One fortunate aspect of GDPR is the possibility of a “one-stop-shop” compliance framework in which companies with European operations will be regulated by the supervisory authority where they have their “main establishment.” This eliminates the possible nightmare of opening data privacy operations in Europe’s 27 jurisdictions but some countries are better than others as that “main establishment.” Ideal would be where the data-center kings like Facebook, Google, Amazon, LinkedIn, Twitter, Microsoft, Apple and others are running their European data centers such as Ireland. At the very least, CEOs should beware if no existing rules or regulations for data protection are in place.
- Companies Internationalize Earlier
To stay up with competitors moving into a lucrative market like Europe and particularly to follow the talent trail, companies find themselves internationalizing earlier than before, which will only increase next year. Increasing demand for tech products has, unfortunately, not been accompanied by an adequate supply of H-1B visas domestically so to feed their personnel requirements, more American firms will be looking for qualified professionals in the EU.
For example, U.S. businesses located on the West Coast have set up offices in Ireland at an average of one company every two to three weeks over the past two years. As of the end of 2016, more than 220 such companies had established Irish operations in order to tap into the vast, profitable European market as well as Ireland’s favorable labor supply. But internationalizing earlier for young, high-growth companies such as Square, Zendesk, LinkedIn and Fitbit — all with new European offices — isn’t a trivial process.

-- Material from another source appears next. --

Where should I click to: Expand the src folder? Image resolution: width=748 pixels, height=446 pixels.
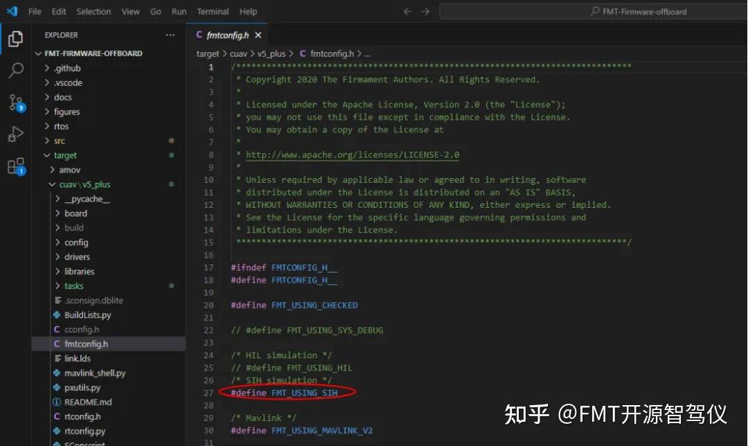coord(60,141)
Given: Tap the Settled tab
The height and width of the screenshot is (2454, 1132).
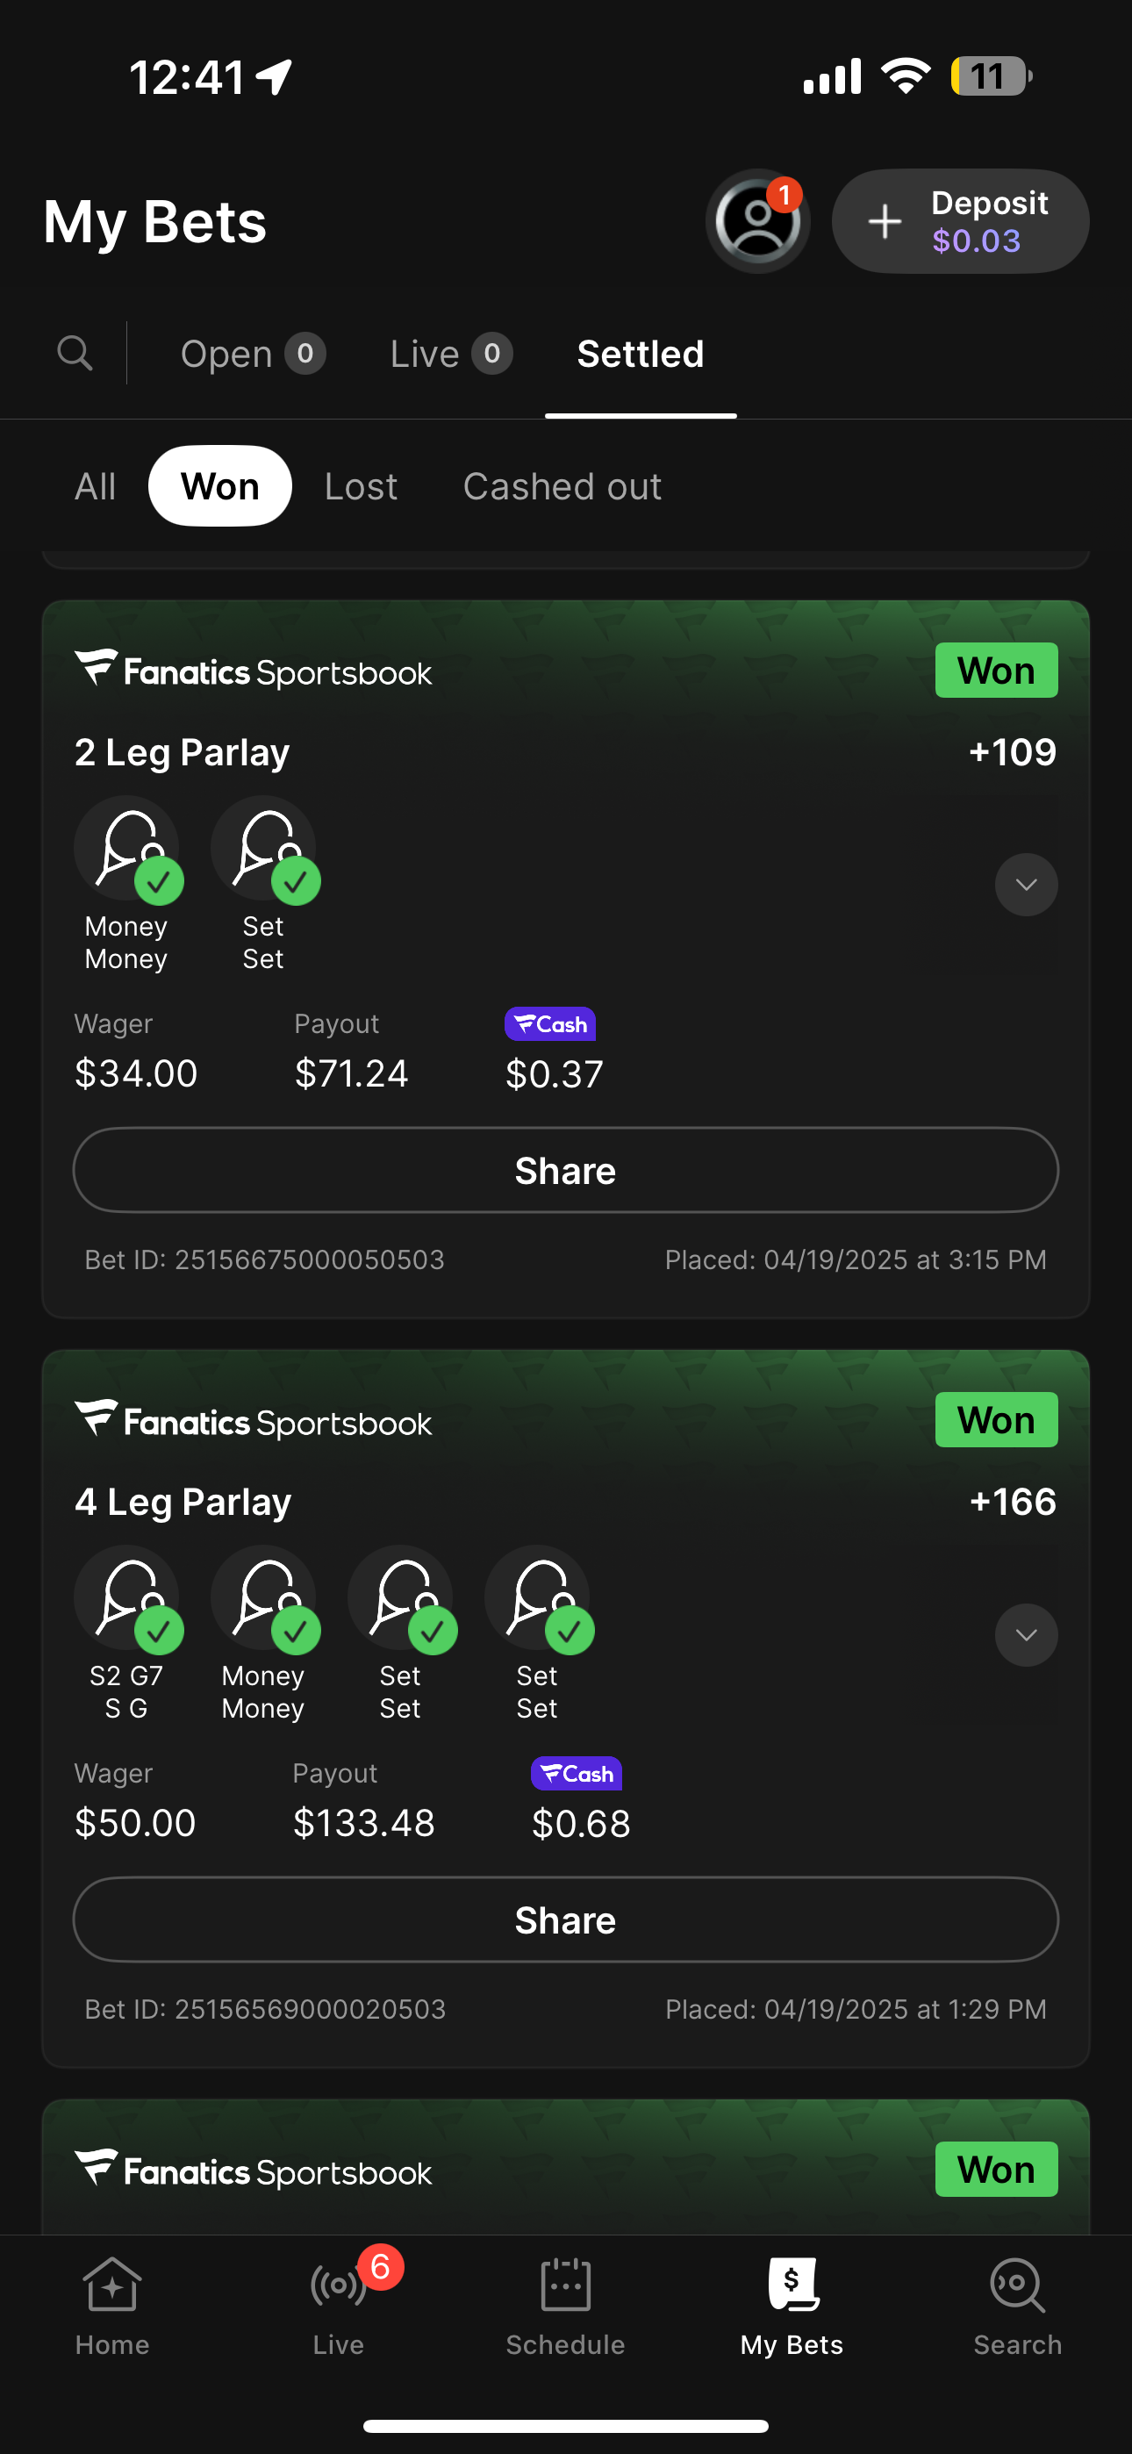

The usual growth process in setting up a European office begins with hiring sales and support teams and expands to technical personnel and beyond. Lately, however, more young companies are hiring engineers in Europe at an earlier stage, with the high price of tech talent in the United States a factor as well. Thus companies must perform due diligence regarding the availability of well-educated, skilled personnel with diverse languages and backgrounds in their chosen location or suffer the consequences of stalled growth.
- Technologies Dependent on Data Centers Will Grow Significantly
Data handling is already a fundamental requirement for any tech company anywhere but new technologies that leverage data center will explode in advanced markets like the United States and Europe next year. For example, cloud computing will increase in complexity with the expansion next year in private clouds and mixed cloud environments. Meanwhile, hot technologies reliant on databases like artificial intelligence (AI), machine learning and blockchain will come to the forefront in 2018.
It’s inevitable that companies will need to increase their data center investments — for additional capacity and data-handling capabilities — for operations so they need proximity to hyper-scale cloud providers and top-notch, high-speed connectivity in their location, along with the proper tools to handle the increasing requirements and regulations related to data. AI and machine learning directly impact data center capacity and network speed, with AI-enabled Big Data forcing an up-level in software and staff capabilities.
Finally, blockchain also puts pressure on companies for improved software and personnel assets so this revolutionary approach to distributed, tamper-proof databases can be put to work in competitive US and European markets. Blockchain — whose first manifestation was the digital currency bitcoin — enables verified, authentic transactions to be made digitally instead of physically with obvious benefits in speed, accuracy and accountability. All these new data center-related technologies like blockchain, AI, machine learning and new cloud computing approaches put the focus on data like never before.